Action item —
Transcribe the listing below only from the line with "Select the dnsbl-1.uceprotect.net" up to and including the line with "Screen dimensions: 1568x638".

Data for analysis —
········

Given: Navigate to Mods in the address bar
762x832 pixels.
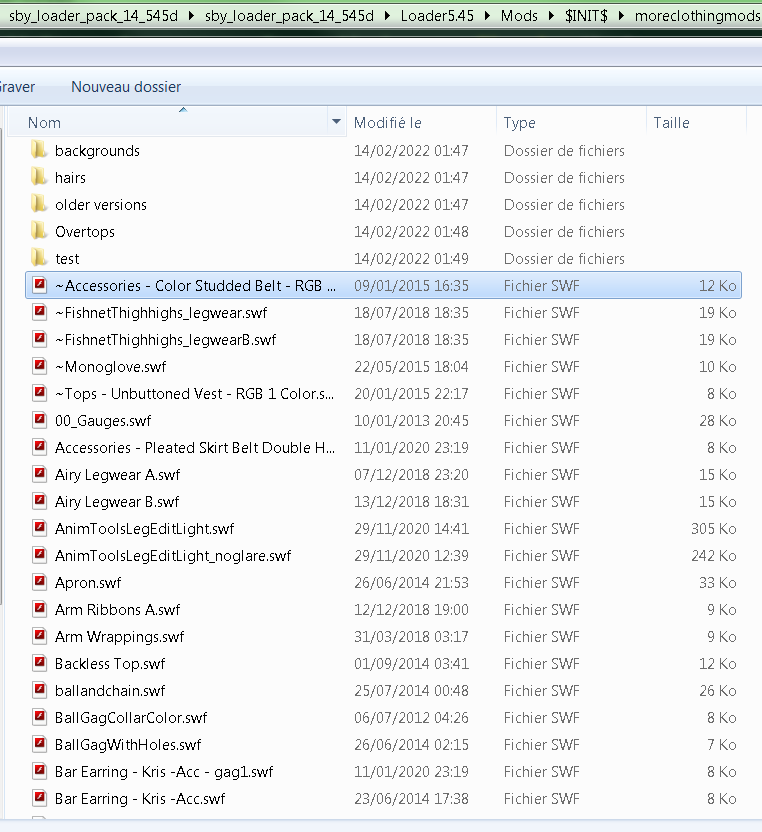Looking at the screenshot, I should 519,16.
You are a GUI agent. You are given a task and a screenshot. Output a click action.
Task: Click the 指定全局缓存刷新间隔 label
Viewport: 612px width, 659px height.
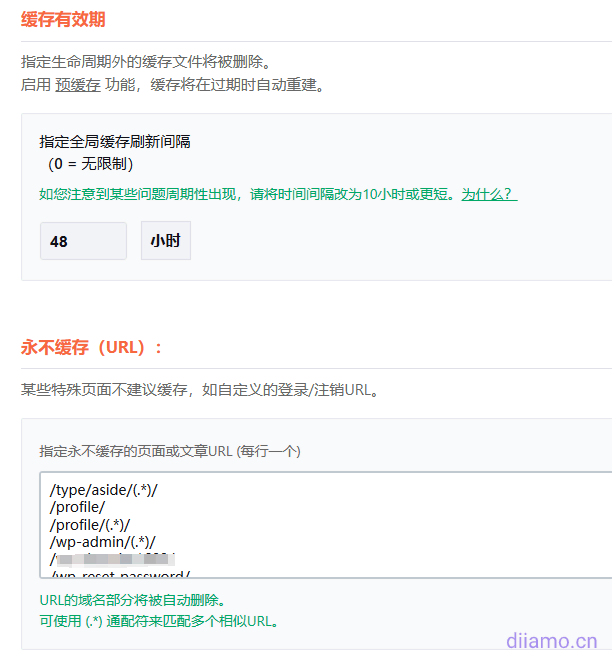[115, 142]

········

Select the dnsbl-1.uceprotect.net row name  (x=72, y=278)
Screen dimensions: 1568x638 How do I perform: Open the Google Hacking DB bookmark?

········

Response area —
Select the dnsbl-1.uceprotect.net row name  (x=72, y=278)
Screen dimensions: 1568x638 How do I perform: Open the Google Hacking DB bookmark?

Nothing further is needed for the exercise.